WHAT IS REQUIRED:
Nothing in the entries may be altered; copy them in full.

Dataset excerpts
▬▬▬▬▬▬▬▬▬▬

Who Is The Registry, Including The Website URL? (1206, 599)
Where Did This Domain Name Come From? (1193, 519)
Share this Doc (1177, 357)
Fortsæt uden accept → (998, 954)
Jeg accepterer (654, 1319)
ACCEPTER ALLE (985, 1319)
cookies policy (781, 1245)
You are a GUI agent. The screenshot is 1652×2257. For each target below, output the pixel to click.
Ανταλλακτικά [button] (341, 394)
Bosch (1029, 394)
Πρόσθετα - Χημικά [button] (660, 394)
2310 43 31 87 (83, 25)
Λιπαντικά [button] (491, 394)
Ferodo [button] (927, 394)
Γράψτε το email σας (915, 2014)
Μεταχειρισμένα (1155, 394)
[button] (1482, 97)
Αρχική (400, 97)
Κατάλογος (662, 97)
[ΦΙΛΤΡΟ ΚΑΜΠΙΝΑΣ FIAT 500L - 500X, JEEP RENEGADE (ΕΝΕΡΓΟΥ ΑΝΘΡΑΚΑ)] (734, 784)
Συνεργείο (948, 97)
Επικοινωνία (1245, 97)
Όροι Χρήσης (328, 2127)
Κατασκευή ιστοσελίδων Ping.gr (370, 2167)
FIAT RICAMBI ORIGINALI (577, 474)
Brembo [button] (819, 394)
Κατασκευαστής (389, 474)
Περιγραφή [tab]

▬▬▬▬▬▬▬▬▬▬

SOLUTION:
Who Is The Registry, Including The Website URL? (1206, 599)
Where Did This Domain Name Come From? (1193, 519)
Share this Doc (1177, 357)
Fortsæt uden accept → (998, 954)
Jeg accepterer (654, 1319)
ACCEPTER ALLE (985, 1319)
cookies policy (781, 1245)
You are a GUI agent. The screenshot is 1652×2257. For each target below, output the pixel to click.
Ανταλλακτικά [button] (341, 394)
Bosch (1029, 394)
Πρόσθετα - Χημικά [button] (660, 394)
2310 43 31 87 (83, 25)
Λιπαντικά [button] (491, 394)
Ferodo [button] (927, 394)
Γράψτε το email σας (915, 2014)
Μεταχειρισμένα (1155, 394)
[button] (1482, 97)
Αρχική (400, 97)
Κατάλογος (662, 97)
[ΦΙΛΤΡΟ ΚΑΜΠΙΝΑΣ FIAT 500L - 500X, JEEP RENEGADE (ΕΝΕΡΓΟΥ ΑΝΘΡΑΚΑ)] (734, 784)
Συνεργείο (948, 97)
Επικοινωνία (1245, 97)
Όροι Χρήσης (328, 2127)
Κατασκευή ιστοσελίδων Ping.gr (370, 2167)
FIAT RICAMBI ORIGINALI (577, 474)
Brembo [button] (819, 394)
Κατασκευαστής (389, 474)
Περιγραφή [tab]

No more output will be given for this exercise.